When will Democrats wise up on the debt ceiling? In 2010 and 2011, the Obama administration negotiated over the debt ceiling in part because it wanted a debt deal. The administration had pivoted to austerity — wrongly, in my view — and it used the debt ceiling to trade with Republicans for policies, like defense cuts, it supported but couldn’t get any other way.
Biden’s position, at least rhetorically, was different. He swore he would never negotiate over the debt ceiling. But then he did exactly that. This deal is built out of Republican policy demands. It’s not a terrible deal, in the sense that the concessions are small. But what Biden and the Democrats got out of this was a debt ceiling increase. There was no attempt, as there was in the Obama administration’s negotiations, to find a bipartisan deal that achieved major administration aims.
Which is all to say that Biden proved something that Democrats should already have known. As long as the debt ceiling exists, there is no way to avoid negotiating over the debt ceiling.

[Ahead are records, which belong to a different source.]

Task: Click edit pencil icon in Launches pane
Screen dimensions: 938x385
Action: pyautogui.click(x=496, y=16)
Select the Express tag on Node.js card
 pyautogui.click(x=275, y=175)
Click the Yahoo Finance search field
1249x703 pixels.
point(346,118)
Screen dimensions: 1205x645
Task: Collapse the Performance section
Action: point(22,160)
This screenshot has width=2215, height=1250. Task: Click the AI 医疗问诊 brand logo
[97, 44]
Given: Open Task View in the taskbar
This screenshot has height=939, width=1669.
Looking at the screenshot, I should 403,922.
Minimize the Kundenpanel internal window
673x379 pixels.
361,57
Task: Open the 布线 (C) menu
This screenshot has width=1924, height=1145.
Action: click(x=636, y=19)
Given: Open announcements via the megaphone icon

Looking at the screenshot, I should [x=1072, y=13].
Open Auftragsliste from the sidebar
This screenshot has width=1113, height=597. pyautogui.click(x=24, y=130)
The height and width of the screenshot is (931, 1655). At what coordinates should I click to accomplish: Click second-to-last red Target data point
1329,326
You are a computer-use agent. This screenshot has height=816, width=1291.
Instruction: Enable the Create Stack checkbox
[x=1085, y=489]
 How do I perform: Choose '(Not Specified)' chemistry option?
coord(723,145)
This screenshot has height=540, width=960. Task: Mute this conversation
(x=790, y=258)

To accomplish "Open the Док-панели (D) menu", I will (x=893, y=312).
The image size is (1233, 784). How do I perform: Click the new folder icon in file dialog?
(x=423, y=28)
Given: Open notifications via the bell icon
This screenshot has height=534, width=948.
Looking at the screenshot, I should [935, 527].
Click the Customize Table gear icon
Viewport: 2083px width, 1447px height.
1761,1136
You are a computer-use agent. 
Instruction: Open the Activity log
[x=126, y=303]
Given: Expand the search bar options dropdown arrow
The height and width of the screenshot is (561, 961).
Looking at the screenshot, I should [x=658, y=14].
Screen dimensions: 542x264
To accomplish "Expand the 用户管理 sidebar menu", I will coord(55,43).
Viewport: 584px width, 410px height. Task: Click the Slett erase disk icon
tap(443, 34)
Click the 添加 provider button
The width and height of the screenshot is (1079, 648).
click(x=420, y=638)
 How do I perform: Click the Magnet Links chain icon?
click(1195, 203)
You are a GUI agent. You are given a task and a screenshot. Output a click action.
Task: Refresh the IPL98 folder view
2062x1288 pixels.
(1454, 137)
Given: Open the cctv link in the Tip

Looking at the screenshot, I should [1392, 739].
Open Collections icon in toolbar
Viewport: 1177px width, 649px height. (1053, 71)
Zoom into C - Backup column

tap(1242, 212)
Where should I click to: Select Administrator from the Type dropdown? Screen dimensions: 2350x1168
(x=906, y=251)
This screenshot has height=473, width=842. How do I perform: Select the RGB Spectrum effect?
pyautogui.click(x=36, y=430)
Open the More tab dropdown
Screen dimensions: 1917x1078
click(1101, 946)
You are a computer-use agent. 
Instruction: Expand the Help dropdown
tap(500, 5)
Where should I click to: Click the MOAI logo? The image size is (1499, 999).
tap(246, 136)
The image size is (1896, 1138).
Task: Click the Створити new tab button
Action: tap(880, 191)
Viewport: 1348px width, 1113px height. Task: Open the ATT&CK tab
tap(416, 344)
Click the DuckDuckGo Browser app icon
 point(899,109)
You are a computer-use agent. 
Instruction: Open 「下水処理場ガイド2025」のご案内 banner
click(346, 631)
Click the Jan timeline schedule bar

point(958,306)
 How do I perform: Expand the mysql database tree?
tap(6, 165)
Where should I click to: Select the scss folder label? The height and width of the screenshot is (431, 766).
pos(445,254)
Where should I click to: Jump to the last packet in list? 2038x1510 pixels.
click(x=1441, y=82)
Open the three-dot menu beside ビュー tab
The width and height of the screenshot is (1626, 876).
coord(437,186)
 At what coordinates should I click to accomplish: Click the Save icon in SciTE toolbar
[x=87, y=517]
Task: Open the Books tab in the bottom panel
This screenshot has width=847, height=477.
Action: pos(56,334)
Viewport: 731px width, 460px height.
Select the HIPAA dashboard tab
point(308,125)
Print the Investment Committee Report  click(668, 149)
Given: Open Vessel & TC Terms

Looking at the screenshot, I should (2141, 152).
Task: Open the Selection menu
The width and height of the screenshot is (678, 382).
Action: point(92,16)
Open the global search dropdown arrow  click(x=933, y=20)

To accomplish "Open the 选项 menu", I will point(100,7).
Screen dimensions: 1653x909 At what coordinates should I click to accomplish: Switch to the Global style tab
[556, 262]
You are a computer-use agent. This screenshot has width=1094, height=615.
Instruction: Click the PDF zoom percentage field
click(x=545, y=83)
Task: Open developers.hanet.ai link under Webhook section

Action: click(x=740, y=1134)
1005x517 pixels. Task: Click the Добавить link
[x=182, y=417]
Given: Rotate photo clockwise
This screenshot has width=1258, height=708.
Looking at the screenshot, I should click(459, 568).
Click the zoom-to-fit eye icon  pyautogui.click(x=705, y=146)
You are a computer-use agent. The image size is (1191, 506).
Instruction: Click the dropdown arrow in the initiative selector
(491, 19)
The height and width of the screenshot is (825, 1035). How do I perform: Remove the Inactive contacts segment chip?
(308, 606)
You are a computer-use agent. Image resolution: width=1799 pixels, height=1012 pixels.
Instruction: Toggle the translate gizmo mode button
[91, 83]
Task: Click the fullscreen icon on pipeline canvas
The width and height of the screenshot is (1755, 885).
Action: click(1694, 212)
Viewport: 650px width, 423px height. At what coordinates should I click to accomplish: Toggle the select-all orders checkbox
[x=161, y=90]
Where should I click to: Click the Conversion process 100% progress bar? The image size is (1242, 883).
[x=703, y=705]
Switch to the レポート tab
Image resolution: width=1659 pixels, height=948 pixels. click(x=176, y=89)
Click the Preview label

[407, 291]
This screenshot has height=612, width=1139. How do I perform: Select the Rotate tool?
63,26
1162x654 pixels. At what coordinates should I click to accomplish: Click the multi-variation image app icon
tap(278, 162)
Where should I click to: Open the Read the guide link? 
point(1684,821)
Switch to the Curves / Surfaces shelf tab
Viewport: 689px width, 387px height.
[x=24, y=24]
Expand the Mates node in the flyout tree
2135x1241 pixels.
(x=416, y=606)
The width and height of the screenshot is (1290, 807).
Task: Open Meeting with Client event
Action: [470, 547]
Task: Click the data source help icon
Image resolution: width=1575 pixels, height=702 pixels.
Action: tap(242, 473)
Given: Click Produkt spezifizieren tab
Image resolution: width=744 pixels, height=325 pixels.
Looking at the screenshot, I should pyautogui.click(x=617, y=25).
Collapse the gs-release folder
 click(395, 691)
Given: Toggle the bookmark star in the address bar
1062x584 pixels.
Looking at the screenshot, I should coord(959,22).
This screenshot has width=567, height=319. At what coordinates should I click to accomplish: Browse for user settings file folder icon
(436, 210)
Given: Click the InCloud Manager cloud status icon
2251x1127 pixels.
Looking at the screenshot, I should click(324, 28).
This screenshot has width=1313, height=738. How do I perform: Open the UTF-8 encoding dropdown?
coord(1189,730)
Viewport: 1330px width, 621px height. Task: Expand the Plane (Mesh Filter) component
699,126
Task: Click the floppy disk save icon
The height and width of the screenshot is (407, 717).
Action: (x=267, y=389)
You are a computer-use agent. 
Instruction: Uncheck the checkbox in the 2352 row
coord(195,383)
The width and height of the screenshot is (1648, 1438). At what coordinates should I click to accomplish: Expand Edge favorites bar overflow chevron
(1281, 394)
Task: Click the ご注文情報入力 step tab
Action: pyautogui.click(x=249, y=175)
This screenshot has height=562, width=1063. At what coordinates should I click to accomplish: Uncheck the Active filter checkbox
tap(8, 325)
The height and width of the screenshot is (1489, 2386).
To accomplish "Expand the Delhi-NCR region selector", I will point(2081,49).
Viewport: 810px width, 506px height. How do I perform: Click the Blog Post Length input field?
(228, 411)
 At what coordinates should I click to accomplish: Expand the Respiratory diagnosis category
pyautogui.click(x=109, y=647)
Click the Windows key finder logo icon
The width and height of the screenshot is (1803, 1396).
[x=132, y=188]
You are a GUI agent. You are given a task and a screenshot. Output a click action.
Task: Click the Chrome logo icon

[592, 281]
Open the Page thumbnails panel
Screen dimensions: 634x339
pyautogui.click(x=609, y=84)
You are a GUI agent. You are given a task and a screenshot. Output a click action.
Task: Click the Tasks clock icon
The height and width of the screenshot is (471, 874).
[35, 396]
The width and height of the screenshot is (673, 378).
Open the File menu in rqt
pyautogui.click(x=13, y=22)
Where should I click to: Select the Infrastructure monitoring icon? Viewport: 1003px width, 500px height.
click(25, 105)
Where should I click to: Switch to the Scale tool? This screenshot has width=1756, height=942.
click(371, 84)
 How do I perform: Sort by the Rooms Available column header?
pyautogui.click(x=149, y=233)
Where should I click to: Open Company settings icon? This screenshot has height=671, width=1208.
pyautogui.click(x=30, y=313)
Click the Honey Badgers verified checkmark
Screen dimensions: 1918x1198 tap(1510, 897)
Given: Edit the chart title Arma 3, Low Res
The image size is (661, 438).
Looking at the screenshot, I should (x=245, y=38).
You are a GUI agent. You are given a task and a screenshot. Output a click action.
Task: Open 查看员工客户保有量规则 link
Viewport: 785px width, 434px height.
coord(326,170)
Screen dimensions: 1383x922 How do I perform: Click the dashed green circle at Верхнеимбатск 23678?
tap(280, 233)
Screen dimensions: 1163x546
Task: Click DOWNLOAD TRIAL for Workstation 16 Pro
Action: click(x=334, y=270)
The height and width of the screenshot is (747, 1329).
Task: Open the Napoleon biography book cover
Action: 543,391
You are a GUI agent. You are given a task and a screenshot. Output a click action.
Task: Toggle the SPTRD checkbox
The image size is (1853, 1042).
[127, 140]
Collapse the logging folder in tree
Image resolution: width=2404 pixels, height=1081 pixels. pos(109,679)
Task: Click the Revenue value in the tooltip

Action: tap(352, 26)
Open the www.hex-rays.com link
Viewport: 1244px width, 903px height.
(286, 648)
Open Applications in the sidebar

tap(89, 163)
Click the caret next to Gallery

The various workarounds that have been proposed — the 14th Amendment, minting a multitrillion-dollar platinum coin, “premium bonds” — carry too much legal and market risk. The way to get rid of the debt ceiling is to get rid of the debt ceiling. Democrats should have done that when they held power in 2021 and 2022. They should prioritize it when they next get a chance.
Are bipartisan debt deals dead? Defenders of the debt ceiling will tell you that it’s often the forcing mechanism for bipartisan debt deals, and as such, does more good than harm. I suspect those days are over. Debt ceiling negotiations have become structurally unbalanced in a way that will make larger debt deals impossible.
Republicans see raising the debt ceiling as the main concession they’re offering Democrats. Because of that, they have no reason to bargain over a balanced policy package in which Democratic priorities, like tax increases, are part of the deal.